WHAT TO PRODUCE:
Locate each line in the rows below that contains the string "video", and copy every such line in full.
%%
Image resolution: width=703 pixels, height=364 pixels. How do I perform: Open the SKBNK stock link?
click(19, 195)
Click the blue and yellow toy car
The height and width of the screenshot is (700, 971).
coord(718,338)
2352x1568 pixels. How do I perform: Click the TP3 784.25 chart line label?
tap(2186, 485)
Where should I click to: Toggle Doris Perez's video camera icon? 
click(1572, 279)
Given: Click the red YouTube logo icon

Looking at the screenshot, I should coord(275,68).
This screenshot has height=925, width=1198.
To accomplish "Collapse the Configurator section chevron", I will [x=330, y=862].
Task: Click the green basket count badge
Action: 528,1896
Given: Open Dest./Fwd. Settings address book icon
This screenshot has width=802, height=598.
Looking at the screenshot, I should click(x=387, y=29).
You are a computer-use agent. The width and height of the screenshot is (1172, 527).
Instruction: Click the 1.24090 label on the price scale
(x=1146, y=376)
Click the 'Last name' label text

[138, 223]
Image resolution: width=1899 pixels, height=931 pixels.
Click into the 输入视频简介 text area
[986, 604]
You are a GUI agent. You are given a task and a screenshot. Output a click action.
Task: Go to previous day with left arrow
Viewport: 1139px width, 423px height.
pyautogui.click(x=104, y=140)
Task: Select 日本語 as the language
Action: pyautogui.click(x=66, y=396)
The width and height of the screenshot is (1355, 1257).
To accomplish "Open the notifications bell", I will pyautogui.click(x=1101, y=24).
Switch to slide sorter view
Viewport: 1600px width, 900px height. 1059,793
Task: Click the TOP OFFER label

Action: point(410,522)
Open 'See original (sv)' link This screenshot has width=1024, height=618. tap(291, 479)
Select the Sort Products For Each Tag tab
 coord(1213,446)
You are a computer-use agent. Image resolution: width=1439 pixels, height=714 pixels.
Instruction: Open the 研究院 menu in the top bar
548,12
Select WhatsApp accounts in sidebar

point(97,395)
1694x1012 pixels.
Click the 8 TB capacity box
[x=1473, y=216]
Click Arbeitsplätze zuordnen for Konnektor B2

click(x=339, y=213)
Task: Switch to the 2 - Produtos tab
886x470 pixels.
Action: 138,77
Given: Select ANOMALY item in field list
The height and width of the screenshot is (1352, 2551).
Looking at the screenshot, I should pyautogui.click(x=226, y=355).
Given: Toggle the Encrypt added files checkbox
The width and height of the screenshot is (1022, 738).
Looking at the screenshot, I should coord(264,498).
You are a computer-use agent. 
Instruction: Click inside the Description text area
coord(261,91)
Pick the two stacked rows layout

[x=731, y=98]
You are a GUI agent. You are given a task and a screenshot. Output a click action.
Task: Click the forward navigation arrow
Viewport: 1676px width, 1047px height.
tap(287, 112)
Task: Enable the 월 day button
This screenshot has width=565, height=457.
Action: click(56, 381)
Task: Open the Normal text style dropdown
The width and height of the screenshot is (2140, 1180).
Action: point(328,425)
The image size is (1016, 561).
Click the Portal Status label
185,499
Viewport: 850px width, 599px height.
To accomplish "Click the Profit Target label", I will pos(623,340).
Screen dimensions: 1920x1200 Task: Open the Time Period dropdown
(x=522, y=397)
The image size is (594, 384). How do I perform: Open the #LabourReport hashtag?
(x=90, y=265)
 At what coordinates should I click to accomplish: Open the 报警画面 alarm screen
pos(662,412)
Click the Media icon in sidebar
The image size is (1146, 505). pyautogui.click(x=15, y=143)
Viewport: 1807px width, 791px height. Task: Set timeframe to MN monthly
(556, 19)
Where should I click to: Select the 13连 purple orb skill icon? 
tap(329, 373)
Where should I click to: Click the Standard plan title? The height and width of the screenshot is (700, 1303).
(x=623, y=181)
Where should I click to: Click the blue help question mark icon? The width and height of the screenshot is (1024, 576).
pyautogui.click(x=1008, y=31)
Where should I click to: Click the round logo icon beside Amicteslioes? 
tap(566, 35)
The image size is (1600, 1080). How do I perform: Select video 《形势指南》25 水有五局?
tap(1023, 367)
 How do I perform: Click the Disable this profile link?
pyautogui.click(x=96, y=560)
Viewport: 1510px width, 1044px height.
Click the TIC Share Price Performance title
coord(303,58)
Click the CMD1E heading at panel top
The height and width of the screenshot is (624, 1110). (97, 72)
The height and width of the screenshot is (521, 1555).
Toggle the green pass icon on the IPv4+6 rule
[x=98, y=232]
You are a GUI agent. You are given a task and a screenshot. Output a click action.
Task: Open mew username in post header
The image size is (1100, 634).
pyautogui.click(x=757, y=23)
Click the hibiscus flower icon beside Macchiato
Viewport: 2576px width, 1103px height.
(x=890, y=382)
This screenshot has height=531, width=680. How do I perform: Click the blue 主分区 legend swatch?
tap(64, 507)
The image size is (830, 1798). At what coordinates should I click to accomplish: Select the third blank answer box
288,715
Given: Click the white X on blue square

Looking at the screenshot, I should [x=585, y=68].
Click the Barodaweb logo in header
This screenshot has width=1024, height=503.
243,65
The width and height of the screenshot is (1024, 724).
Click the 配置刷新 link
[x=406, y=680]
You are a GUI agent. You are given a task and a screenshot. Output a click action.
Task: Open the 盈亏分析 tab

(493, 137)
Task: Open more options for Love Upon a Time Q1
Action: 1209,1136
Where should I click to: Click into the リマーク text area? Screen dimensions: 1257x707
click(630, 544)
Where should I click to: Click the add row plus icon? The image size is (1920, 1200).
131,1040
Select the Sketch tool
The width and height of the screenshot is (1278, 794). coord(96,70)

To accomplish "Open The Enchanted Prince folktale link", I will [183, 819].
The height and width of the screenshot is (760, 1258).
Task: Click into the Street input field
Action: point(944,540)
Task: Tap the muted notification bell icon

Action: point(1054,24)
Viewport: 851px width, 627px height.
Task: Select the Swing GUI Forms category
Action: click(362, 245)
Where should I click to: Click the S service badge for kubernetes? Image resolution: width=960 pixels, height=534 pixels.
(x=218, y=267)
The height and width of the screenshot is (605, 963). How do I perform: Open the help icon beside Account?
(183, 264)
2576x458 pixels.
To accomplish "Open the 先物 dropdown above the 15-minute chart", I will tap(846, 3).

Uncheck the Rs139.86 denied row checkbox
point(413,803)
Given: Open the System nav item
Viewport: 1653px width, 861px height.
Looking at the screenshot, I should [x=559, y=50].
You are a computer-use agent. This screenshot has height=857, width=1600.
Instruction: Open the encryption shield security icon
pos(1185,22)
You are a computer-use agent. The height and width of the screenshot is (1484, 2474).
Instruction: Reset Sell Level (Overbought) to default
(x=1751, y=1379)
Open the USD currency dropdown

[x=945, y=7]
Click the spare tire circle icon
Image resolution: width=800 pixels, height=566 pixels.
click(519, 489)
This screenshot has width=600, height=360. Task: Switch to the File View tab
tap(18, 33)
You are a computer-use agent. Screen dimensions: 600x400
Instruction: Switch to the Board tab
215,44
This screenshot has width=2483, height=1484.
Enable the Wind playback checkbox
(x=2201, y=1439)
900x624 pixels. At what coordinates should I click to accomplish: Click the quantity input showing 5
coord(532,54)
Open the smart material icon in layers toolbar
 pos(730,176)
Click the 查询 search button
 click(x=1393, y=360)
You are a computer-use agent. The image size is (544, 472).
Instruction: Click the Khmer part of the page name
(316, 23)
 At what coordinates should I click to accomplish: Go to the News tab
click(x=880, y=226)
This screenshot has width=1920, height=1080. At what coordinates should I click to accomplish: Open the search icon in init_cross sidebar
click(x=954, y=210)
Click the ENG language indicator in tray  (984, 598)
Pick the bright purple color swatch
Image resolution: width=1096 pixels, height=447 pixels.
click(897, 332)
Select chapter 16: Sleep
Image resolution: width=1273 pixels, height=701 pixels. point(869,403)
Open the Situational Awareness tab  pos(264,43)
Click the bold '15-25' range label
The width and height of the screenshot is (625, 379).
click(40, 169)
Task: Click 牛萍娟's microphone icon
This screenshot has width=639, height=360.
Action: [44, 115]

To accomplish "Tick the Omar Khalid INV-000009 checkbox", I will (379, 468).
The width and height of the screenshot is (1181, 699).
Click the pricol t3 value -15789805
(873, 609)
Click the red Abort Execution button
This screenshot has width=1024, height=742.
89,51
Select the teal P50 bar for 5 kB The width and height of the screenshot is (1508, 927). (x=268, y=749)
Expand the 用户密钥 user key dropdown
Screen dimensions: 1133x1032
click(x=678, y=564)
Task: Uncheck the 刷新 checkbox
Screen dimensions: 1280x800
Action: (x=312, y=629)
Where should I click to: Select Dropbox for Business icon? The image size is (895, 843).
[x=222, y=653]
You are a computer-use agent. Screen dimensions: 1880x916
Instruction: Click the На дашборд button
%%
WORKED SOLUTION:
Where should I click to: Toggle Doris Perez's video camera icon? 
The image size is (1600, 1080). How do I perform: Select video 《形势指南》25 水有五局?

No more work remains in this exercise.